Of course, I didn’t accuse any of these individuals of being racist — I don’t even know them. My criticism was leveled only at the Herald Sun and the media more generally.

Yet some Crikey readers have reacted by taking issue with me personally, accusing me of being “behind the door when a sense of humour was being handed out” and telling me to “grow up mate”, “stop looking for things to take offence at” and “get a life”.

I’ve got broad shoulders (oh yes, they could have insulted me about my weight too) and I can take it, but I am worried by the implications, especially the apparent inability of some Australians to recognise racism when it’s in front of them and willingness to defend it when it’s not even their fight.

Some rationalised it. For example, one reader asked: “Since when is being a Mexican on a donkey a bad thing?”

Since it’s used as a racial stereotype, that’s when! It’s exactly analogous to drawing Marcia Hines eating watermelon and picking cotton because she’s African-American or former Ford CEO Jac Nasser as a kebab-eating Lebanese gang member because — well, you know, ha ha ha — that’s what THOSE people are really like.

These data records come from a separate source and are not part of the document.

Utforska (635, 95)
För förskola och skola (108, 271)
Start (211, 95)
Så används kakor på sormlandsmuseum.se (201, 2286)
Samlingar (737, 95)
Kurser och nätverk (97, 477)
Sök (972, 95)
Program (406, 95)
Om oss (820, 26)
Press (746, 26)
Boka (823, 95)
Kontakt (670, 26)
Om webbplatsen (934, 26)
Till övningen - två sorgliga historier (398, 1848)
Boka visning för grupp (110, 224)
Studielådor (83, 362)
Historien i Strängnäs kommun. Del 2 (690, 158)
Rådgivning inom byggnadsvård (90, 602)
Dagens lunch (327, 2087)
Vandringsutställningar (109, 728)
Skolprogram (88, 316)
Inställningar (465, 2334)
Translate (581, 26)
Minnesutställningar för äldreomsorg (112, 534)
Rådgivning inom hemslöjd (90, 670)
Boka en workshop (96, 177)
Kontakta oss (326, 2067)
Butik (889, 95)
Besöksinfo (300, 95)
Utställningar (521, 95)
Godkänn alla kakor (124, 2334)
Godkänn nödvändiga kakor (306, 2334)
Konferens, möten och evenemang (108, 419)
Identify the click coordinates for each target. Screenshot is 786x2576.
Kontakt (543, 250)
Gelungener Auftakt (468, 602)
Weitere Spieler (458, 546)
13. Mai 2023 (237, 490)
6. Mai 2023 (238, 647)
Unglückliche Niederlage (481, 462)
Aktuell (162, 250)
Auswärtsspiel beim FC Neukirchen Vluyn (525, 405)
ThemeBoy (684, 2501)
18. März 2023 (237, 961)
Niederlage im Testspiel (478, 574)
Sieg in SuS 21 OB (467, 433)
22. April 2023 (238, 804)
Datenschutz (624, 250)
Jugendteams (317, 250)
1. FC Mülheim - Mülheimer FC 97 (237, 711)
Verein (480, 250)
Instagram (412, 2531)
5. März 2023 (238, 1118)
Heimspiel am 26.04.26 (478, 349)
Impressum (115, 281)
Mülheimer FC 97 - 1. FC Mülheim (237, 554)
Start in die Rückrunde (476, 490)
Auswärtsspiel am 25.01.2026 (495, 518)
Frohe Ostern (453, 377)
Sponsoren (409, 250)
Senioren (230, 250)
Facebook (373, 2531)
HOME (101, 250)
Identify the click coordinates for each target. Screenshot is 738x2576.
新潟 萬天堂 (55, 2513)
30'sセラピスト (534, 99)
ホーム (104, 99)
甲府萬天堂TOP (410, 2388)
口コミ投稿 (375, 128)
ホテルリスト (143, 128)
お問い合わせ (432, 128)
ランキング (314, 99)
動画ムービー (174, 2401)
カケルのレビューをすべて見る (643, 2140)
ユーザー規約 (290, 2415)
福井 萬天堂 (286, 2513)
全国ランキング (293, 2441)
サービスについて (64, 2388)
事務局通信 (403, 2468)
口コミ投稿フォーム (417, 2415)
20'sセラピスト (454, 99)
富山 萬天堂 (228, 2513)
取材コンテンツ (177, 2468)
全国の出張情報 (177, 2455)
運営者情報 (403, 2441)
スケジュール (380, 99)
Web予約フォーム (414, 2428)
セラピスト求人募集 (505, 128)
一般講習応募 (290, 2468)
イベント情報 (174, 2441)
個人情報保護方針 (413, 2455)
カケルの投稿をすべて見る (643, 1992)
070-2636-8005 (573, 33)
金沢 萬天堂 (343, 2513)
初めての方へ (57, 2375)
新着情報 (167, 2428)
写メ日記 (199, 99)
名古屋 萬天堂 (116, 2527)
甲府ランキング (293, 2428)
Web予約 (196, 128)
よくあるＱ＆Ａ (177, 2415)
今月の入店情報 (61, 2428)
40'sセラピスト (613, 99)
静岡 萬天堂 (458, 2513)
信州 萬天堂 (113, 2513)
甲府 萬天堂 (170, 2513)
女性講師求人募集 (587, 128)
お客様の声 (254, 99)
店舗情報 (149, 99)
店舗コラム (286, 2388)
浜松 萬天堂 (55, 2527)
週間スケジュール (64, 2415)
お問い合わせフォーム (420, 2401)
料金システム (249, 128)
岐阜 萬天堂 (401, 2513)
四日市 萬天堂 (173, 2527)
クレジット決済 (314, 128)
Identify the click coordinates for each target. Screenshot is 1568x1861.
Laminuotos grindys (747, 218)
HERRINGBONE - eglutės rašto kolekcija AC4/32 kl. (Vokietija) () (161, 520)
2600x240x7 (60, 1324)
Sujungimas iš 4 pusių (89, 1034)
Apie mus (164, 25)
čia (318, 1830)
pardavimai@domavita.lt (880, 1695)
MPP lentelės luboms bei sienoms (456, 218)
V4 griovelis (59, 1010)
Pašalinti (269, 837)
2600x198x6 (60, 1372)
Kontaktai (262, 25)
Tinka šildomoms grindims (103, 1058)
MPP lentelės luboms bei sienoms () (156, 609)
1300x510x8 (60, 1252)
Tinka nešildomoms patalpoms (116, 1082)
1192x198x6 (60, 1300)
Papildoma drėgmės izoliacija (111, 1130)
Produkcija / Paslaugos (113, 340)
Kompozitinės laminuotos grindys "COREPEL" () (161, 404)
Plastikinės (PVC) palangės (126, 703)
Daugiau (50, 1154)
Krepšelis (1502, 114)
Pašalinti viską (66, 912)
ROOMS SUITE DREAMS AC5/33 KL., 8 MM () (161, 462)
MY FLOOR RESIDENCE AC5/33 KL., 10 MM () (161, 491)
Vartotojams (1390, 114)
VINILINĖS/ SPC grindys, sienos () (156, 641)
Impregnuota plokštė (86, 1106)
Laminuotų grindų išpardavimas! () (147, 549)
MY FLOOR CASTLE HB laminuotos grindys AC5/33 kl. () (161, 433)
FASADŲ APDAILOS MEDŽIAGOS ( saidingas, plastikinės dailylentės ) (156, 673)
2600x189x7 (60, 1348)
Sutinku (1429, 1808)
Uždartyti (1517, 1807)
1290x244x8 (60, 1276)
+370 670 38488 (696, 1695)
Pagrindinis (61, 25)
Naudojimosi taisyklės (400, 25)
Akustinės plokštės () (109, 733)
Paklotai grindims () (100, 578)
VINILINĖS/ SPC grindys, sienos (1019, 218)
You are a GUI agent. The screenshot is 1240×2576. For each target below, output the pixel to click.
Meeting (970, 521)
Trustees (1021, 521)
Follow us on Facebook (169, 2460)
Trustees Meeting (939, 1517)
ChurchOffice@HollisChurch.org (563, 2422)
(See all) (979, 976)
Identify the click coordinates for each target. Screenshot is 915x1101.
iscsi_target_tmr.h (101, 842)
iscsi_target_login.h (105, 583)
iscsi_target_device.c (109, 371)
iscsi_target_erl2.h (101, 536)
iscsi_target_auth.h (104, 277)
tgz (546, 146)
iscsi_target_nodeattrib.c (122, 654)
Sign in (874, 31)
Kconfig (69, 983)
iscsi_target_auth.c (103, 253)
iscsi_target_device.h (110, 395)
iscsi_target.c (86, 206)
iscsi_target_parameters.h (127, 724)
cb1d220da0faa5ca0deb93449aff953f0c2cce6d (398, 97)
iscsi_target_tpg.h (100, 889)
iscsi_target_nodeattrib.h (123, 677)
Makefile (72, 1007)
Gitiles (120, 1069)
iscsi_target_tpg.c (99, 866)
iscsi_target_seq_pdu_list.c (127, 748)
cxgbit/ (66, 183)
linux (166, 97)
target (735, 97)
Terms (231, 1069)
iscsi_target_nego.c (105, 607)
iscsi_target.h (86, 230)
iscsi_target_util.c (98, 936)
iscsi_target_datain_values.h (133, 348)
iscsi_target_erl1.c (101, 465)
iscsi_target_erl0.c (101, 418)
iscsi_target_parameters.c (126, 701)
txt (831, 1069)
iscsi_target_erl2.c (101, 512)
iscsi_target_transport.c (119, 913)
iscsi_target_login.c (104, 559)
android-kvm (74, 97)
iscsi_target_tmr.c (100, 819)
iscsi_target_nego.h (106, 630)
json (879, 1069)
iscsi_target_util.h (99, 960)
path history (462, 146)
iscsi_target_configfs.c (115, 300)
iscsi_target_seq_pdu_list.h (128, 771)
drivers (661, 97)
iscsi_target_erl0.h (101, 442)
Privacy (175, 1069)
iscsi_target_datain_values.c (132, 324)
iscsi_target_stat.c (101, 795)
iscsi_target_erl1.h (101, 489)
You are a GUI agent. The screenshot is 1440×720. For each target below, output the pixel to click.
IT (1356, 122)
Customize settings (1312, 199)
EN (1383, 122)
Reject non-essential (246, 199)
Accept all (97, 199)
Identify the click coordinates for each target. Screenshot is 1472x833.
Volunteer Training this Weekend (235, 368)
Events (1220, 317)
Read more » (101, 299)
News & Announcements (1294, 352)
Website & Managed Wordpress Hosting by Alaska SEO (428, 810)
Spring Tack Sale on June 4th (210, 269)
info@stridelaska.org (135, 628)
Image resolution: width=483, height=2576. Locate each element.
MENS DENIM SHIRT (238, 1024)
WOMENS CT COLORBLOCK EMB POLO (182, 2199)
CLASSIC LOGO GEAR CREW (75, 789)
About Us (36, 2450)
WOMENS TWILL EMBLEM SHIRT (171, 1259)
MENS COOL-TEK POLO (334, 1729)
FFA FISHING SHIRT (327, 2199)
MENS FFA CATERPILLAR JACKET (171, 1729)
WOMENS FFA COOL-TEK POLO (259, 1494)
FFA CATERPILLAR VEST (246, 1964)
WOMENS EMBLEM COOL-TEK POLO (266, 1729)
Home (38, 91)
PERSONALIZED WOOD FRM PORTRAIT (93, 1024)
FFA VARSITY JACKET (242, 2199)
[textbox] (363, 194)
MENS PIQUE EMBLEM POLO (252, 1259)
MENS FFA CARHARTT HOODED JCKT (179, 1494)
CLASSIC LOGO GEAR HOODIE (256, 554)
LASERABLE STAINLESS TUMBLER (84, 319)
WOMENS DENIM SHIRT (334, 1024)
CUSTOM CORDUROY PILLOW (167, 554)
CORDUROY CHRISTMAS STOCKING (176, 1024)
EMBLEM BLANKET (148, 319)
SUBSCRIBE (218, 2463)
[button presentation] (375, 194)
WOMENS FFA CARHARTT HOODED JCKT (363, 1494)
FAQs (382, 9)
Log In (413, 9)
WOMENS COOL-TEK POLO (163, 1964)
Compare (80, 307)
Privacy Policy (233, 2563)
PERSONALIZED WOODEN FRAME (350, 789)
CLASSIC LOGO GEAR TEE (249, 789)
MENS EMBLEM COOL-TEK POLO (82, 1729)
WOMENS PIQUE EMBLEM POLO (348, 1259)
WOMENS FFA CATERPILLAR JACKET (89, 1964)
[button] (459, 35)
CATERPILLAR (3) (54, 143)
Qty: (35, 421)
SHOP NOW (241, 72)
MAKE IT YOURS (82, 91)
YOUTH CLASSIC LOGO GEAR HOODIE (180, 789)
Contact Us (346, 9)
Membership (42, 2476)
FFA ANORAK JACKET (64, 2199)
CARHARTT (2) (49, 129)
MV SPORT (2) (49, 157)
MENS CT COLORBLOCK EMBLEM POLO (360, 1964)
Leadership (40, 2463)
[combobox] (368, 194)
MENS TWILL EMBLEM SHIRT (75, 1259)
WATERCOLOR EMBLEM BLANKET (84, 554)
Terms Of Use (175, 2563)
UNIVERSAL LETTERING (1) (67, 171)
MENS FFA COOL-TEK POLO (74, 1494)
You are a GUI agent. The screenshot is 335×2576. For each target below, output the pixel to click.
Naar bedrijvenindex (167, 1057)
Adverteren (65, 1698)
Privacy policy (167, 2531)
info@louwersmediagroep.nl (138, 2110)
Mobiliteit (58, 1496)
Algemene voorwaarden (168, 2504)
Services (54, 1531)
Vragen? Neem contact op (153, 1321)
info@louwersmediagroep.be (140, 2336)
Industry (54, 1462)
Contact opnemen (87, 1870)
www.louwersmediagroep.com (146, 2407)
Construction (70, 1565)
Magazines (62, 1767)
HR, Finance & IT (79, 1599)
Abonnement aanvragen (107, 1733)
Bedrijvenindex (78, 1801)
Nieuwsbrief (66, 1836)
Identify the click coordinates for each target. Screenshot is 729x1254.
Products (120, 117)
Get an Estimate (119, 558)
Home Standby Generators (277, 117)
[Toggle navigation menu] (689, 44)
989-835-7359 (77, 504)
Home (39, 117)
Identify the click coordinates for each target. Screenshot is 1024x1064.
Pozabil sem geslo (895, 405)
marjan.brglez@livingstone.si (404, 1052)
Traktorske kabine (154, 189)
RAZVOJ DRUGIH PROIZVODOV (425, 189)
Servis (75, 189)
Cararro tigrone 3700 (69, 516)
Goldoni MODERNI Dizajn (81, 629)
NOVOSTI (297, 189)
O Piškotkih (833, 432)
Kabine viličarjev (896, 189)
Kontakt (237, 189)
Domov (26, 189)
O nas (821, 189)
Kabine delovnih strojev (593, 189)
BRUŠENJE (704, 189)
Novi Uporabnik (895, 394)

Three Crikey readers raised technicalities about definitions of “race”, one offering me — condescendingly — a “Pro-tip: Mexican is not a race”.

I agree. Mexico is a multi-racial society. But the “cartoon Mexican” is a racial stereotype, as it portrays all citizens of Mexico as having shared behavioural characteristics. That is neither political satire nor fair comment.

And then other readers cited practical issues confronting the cartoonist: “So how would you depict someone you wanted to suggest was a ‘thieving bandido’, given they were of Mexican extraction?”

Why is anyone’s “extraction” in any way relevant to his performance as Telstra CEO? Did cartoonists feel compelled to draw former CEO Ziggy Zwitkowski (born in Germany) in lederhosen and eating a bratwurst? And would that have been fair game, just because he had a funny, foreign-sounding name?

By all means show Trujillo as a “fat cat” or a scoundrel, boarding a flight back to America with his pockets stuffed full of Aussie dollars — that’s satire. But don’t show him wearing a sombrero and riding a donkey when the guy isn’t even Mexican!

Maybe if Trujillo shows the US Internal Revenue Service his Australian press clippings he’ll be able to convince them that he really IS Mexican and avoid US taxes on his massive payout. Now that would be funny.

But if you won’t hear it locally, then be prepared to hear it from international observers. Eric Ellis wrote in Fortune magazine in 2006 that Trujillo “has become the foreigner Australians most delight in mocking. Cartoonists depict him in a sombrero astride a donkey, while shock jocks mimic an imagined Mexican accent, even though the Wyoming native’s family came to the U.S. 200 years ago.”

When one looks at the way Trujillo has been dealt with in the Australian media, there’s an important lesson here for Telstra’s Board. If they want to enhance the telco’s struggling public and media image then, when appointing Sol’s successor, the Trujillo experience suggests the Board should pay more attention to a candidate’s name and ethnic background than it does to his or her qualifications and experience.

Try telling me that’s not racist… and illegal.